● Assigned task:
Copy, from the material below, each line where "agent" shows up.
--
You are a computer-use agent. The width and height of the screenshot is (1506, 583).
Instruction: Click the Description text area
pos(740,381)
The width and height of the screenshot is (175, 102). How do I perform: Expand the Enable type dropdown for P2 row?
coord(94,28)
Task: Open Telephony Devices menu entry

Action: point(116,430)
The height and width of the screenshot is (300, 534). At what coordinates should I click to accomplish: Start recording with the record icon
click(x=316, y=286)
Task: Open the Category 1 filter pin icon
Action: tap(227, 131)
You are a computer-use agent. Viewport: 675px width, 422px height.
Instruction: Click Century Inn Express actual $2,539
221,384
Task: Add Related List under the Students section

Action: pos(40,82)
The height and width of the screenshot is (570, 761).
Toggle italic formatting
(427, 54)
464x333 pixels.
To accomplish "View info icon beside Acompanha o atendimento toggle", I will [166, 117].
--
● Answer space:
You are a computer-use agent. The width and height of the screenshot is (1506, 583).
You are a computer-use agent. Viewport: 675px width, 422px height.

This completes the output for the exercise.